### Task goal:
Starting at the beginning of the material and ending at the line that contains "pyautogui.click(x=1186, y=742)", write out those lines again, requests included, with the click coordinates in the answers multiplied by 0.55 and rounded to whole numbers (halves round up). Include nothing beyond that span.

### Provided entries:

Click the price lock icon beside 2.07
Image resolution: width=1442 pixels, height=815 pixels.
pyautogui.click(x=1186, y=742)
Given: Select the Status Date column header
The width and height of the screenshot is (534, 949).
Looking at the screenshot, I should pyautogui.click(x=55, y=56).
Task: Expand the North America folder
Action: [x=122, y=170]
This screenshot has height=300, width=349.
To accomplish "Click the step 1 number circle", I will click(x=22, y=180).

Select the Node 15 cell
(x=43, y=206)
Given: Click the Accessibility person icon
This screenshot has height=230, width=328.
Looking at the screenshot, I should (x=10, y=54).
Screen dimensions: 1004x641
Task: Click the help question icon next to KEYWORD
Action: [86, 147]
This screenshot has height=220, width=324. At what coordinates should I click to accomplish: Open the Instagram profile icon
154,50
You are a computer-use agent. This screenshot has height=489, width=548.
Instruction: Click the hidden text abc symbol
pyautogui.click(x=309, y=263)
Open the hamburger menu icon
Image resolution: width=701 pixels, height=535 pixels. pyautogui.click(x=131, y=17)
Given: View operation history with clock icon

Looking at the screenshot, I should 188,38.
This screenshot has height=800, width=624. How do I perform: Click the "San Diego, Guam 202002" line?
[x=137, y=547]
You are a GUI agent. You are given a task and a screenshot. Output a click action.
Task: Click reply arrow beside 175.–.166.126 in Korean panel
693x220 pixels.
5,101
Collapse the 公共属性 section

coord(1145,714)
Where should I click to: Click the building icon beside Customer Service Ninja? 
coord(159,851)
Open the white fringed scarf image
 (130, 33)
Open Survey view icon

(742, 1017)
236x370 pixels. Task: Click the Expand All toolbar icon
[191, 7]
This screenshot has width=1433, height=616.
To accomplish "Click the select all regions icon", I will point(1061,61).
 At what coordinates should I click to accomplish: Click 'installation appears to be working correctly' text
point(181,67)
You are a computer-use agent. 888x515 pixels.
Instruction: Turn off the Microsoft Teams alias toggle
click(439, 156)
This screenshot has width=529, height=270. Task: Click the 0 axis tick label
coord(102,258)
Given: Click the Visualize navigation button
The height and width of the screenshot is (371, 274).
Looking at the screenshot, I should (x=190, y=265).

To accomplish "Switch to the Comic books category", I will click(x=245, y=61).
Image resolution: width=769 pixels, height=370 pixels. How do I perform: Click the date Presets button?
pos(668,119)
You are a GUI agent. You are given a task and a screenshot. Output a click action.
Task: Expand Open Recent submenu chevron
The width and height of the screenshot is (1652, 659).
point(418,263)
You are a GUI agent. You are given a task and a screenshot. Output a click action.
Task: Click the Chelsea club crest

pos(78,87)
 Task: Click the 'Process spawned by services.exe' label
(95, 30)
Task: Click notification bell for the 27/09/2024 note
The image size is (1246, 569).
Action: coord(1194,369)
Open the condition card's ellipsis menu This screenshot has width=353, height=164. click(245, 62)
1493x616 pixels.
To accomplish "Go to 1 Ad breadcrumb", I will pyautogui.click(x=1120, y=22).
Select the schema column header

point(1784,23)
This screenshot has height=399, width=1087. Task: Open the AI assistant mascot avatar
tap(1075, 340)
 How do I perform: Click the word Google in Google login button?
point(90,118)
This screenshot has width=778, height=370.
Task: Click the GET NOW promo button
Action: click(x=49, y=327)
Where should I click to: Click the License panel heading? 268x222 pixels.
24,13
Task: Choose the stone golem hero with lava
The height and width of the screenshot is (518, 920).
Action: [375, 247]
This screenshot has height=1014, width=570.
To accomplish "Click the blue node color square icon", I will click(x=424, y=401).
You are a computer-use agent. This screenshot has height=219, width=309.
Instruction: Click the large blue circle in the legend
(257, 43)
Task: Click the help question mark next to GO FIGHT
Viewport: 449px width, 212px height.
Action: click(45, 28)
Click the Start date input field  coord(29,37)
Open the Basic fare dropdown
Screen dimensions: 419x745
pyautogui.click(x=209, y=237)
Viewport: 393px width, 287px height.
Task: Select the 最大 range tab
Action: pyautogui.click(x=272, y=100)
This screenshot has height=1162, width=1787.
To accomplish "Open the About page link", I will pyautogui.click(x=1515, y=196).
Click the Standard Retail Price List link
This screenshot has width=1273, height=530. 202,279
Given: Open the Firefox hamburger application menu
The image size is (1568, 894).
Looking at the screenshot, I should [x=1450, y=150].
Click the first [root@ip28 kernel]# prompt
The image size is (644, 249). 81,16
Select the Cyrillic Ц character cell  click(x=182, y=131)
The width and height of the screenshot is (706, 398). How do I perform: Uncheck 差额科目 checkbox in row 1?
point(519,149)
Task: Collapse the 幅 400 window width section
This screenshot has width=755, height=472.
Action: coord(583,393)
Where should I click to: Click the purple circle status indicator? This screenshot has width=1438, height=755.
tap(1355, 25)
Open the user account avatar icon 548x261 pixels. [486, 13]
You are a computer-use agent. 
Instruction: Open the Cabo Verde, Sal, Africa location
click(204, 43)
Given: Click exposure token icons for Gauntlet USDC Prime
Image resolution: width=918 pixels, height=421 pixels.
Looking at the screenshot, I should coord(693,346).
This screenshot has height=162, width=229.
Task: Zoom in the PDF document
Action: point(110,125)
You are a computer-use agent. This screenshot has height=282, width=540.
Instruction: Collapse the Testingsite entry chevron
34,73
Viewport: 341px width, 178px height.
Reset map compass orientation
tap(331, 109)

### Answer for the task:
Click the price lock icon beside 2.07
Image resolution: width=1442 pixels, height=815 pixels.
pyautogui.click(x=652, y=408)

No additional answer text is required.